NorthWest Biotherapeutics Inc (NWBO)

[jondoeuk]

The DCVax-Direct study was a Phase I, single-arm, dose-escalation trial. It was not intended to demonstrate tumor shrinkage. Its goals were safety, feasibility, and identification of immune activity. This is standard for Phase I trials in immunotherapy.

It was a Phase I/II (N=60) trial. The only objective measure of efficacy used was response rate (i.e., tumour shrinkage). Tumour response was assessed using both RECIST and irRC. So the trial was a failure from an efficacy perspective.

Many of these patients had stable disease at 8 weeks.

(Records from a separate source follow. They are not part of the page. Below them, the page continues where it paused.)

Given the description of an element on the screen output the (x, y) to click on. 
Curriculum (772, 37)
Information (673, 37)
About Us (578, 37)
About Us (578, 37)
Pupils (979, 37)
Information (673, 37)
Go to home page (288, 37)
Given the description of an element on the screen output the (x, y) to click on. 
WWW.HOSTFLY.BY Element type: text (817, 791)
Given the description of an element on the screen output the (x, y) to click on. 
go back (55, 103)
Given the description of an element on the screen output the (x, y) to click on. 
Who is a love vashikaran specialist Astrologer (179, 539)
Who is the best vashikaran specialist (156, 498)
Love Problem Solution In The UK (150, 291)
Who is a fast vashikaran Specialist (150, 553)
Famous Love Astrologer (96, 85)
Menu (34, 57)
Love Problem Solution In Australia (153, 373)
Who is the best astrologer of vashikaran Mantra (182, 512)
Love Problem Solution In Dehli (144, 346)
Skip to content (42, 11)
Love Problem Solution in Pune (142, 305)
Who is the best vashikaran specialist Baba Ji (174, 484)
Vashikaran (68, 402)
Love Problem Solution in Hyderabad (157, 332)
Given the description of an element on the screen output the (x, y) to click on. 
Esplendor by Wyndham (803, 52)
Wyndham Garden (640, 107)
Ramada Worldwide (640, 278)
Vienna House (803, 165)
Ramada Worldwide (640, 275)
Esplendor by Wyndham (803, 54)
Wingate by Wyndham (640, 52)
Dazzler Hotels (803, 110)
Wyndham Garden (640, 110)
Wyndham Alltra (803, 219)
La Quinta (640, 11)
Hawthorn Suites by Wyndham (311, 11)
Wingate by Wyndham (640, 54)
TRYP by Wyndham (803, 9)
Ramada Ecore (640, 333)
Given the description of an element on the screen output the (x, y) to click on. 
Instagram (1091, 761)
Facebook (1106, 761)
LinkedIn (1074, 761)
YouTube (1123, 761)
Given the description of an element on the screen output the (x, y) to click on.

You mean to tell me that fast-growing tumours are worse than slow-growing ones?! Does anyone else know about this?! I suggest you tell the medical community asap!

Several were still alive at the time of data cutoff. Their survival durations were not marginal. They were multiple years in cases where a few months would have been expected.

There was no SOC and no control arm. Without a control arm, there is no way to objectively assess survival (PFS and/or OS).

These were not patients with easy-to-treat disease. They were heavily pretreated, end-stage cancer patients with no systemic therapy in the trial.

Twenty (51.3% of those enrolled) had under two or fewer prior therapies.

The trial generated survival outliers and immune biomarkers in line with modern immunotherapy understanding.

Using NWBO's own data https://www.thestreet.com/investing/stocks/biotech-school-how-to-spot-hidden-danger-signs-in-clinical-trial-data-13748701

And now that foundation is being advanced.

What foundation? It had no single-agent activity. Drugs with no single-agent activity rarely, if ever improve outcomes in randomised and controlled trials (when used in combination).